In January 2011, Mandela was admitted to a Johannesburg hospital for what officials initially described as tests but what turned out to be an acute respiratory infection. The chaos that followed Mandela's stay at that public hospital, with journalists and the curious surrounding it and entering wards, saw the South African military take charge of his care and the government control the information about his health. In recent days many in the press and public have complained about the lack of concrete details that the government has released about Mandela's condition.

Mandela has had a series of health problems in his life. He contracted tuberculosis during his years in prison and had surgery for an enlarged prostate gland in 1985. In 2001, Mandela underwent seven weeks of radiation therapy for prostate cancer, ultimately beating the disease.

In February, Mandela spent a night in a hospital for a minor diagnostic surgery to determine the cause of an abdominal complaint.

Mandela was a leader in the struggle against racist white rule in South Africa and for preaching reconciliation once he emerged from prison in 1990 after 27 years behind bars.
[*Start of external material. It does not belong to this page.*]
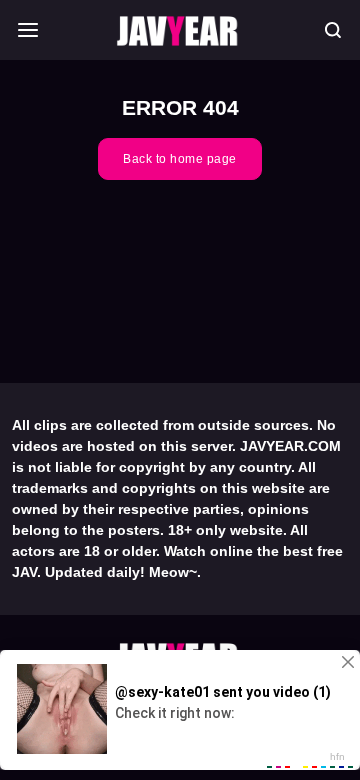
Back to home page (180, 159)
He won South Africa's first truly democratic elections in 1994, serving one five-year term. The Nobel laureate later retired from public life to live in his remote village of Qunu, in the Eastern Cape, and last made a public appearance when his country hosted the 2010 World Cup soccer tournament.

Mandela disengaged himself with the country's politics fairly successfully over the last decade and has grown increasing frail in recent years.